• _Document section_:

How California’s Flavored Tobacco Ban Will Hurt Communities and Budgets
158506041 © Amani A |


How California’s Flavored Tobacco Ban Will Hurt Communities and Budgets

Prohibitions on flavored tobacco products can lead to over-policing in disadvantaged communities and hurt state and local budgets.

The largest tobacco manufacturers are suing California to prevent its broad tobacco flavor ban.

Set to take effect in January 2021, the ban would prohibit the sale of all flavored products that contain nicotine, including flavored vaping products and menthol cigarettes. An exception has been made for hookah and premium cigars, but tobacco manufacturers stand to lose millions in revenue as the ban targets their most popular flavored products.

Unfortunately for big tobacco, they don’t have much of a case. As they argue, the Tobacco Control Act does prevent states and local governments from setting their own tobacco product standards, but the same page of this restriction explicitly states any government can still prohibit any class of tobacco product for any age group. A more-or-less identical flavor ban went into effect in Los Angeles County earlier this year and when the tobacco industry attempted to challenge it in court, the case was thrown out.

• _To-do list_:
[1] In the article on California's flavored tobacco ban, when is the ban set to take effect?
[2] Write out the passage of the article on California's flavored tobacco ban from "Prohibitions on flavored" up to and including "popular flavored products.".

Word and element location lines
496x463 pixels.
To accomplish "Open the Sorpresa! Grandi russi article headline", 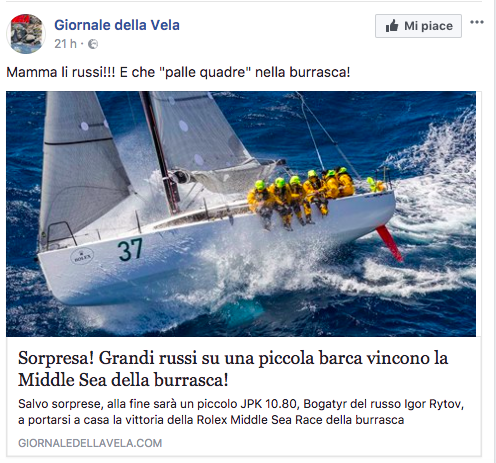I will pos(233,369).
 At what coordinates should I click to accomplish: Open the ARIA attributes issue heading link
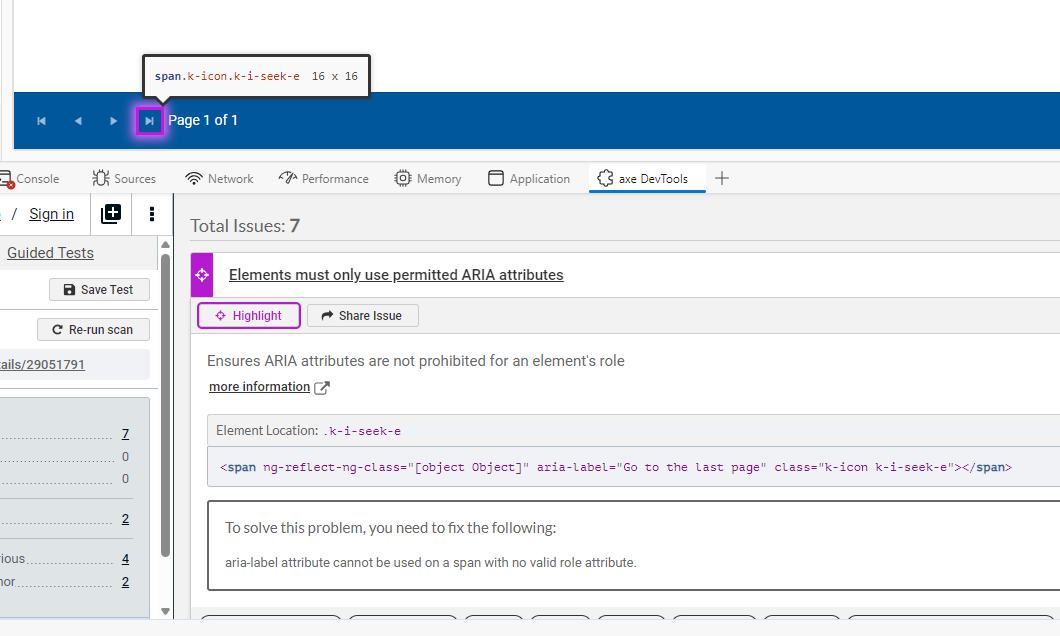click(395, 275)
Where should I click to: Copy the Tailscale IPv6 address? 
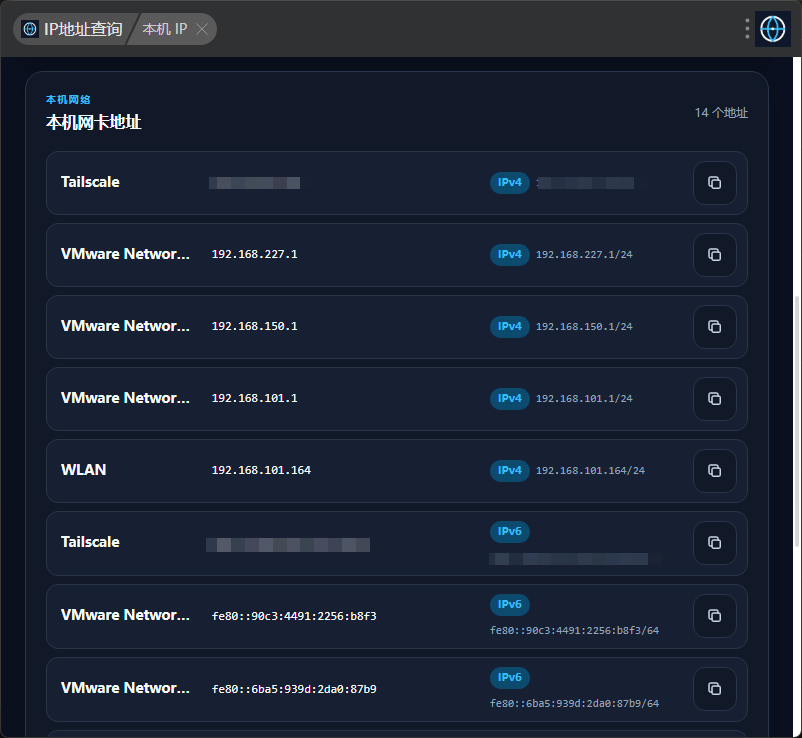coord(715,543)
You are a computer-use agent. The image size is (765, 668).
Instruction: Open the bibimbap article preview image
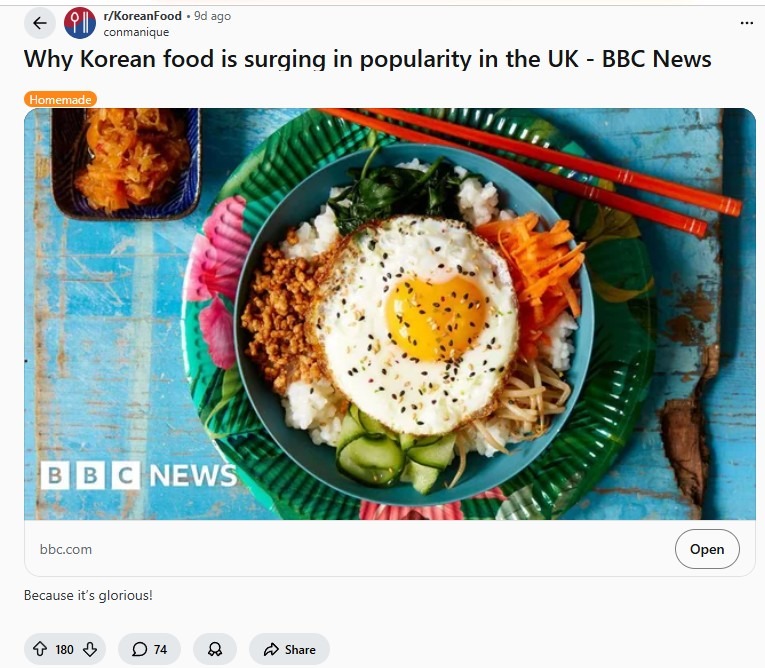click(390, 314)
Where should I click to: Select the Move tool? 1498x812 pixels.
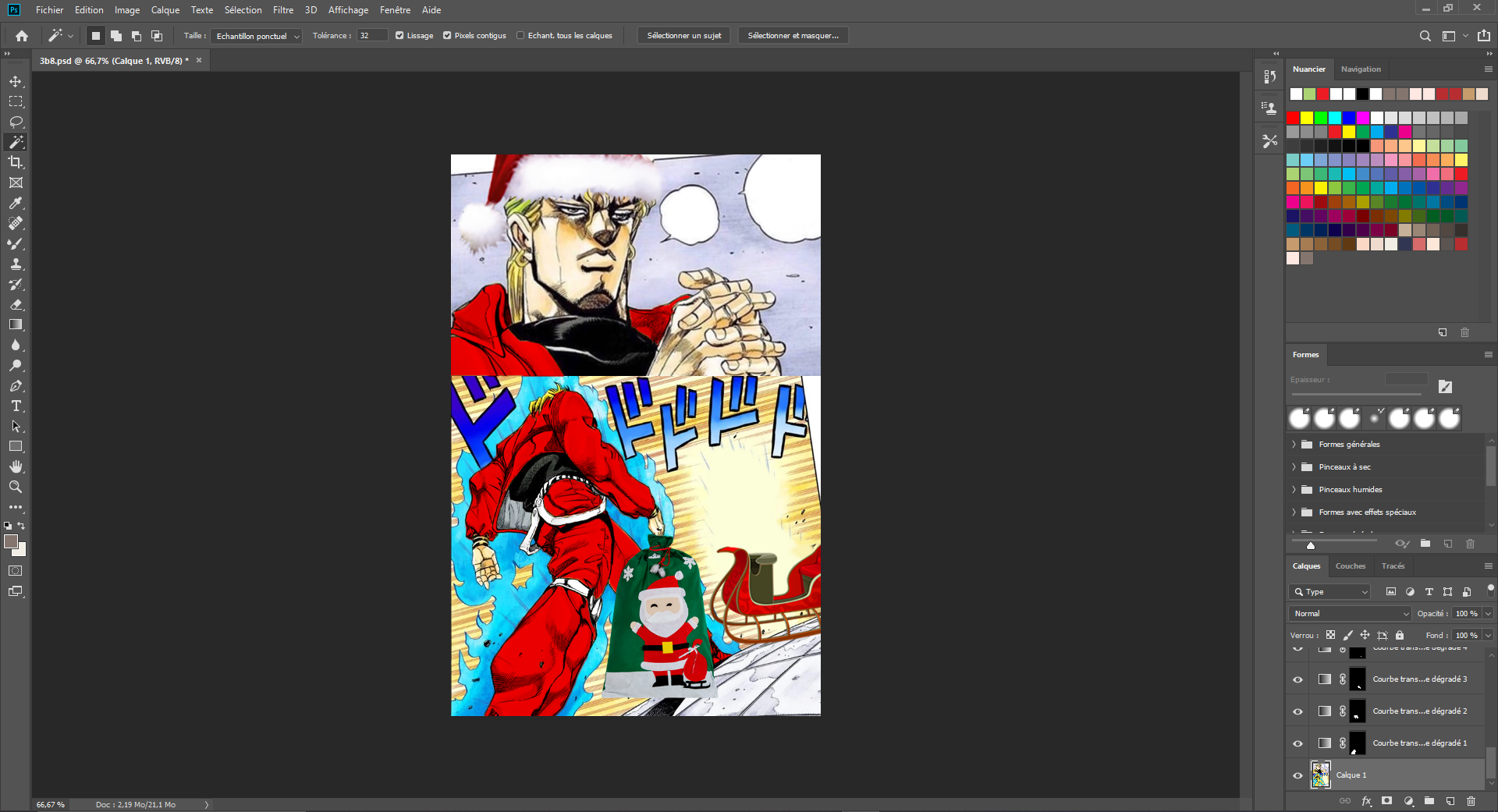coord(16,82)
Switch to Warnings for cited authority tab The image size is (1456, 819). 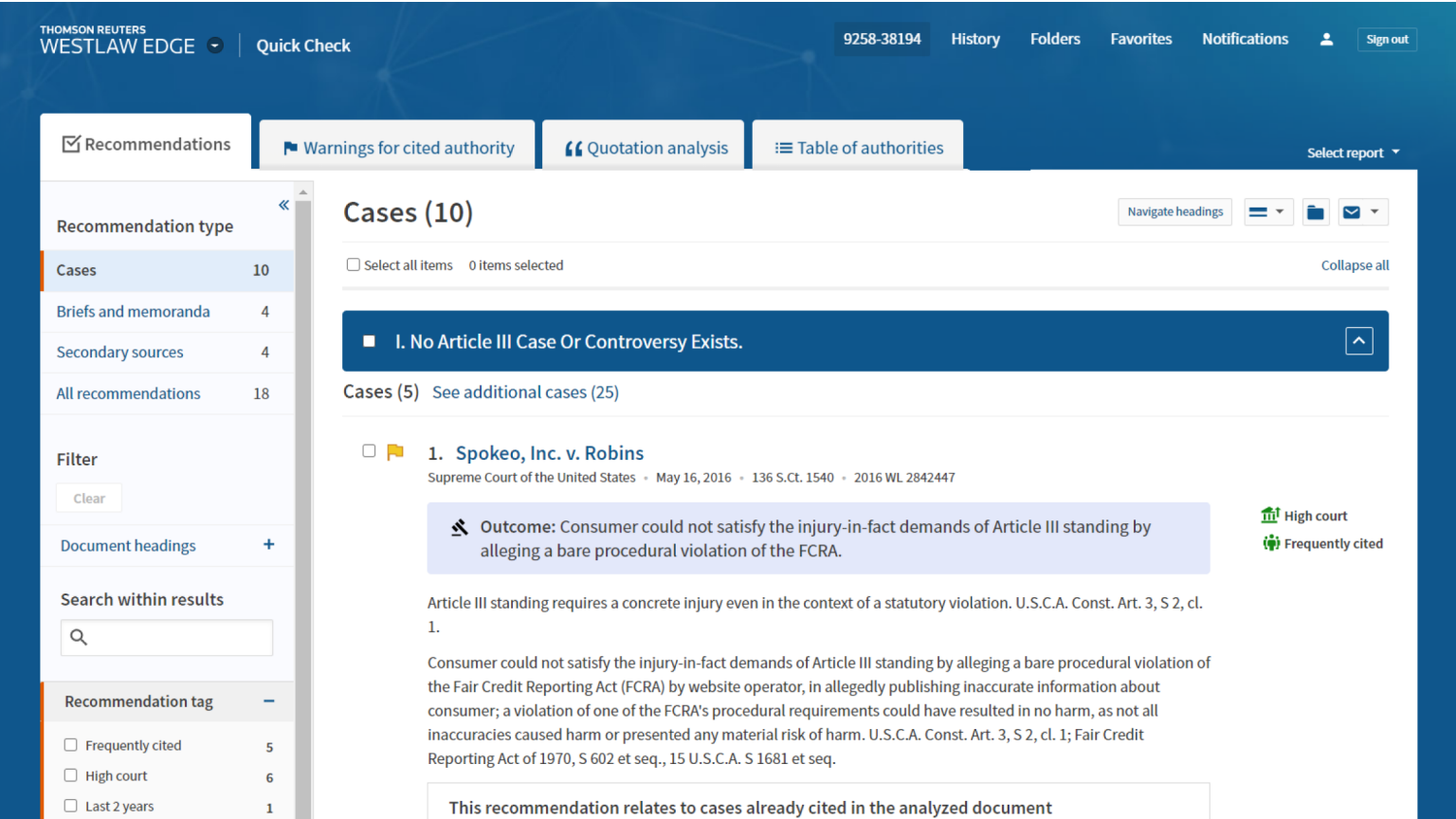tap(398, 148)
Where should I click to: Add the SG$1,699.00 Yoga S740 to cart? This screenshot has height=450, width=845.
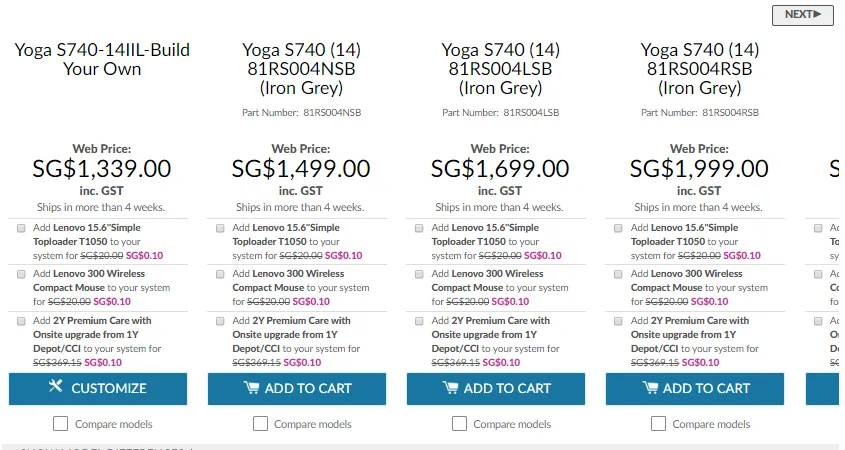click(x=495, y=388)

• _Results by task_:
[1] January 2021

[2]
Prohibitions on flavored tobacco products can lead to over-policing in disadvantaged communities and hurt state and local budgets.

The largest tobacco manufacturers are suing California to prevent its broad tobacco flavor ban.

Set to take effect in January 2021, the ban would prohibit the sale of all flavored products that contain nicotine, including flavored vaping products and menthol cigarettes. An exception has been made for hookah and premium cigars, but tobacco manufacturers stand to lose millions in revenue as the ban targets their most popular flavored products.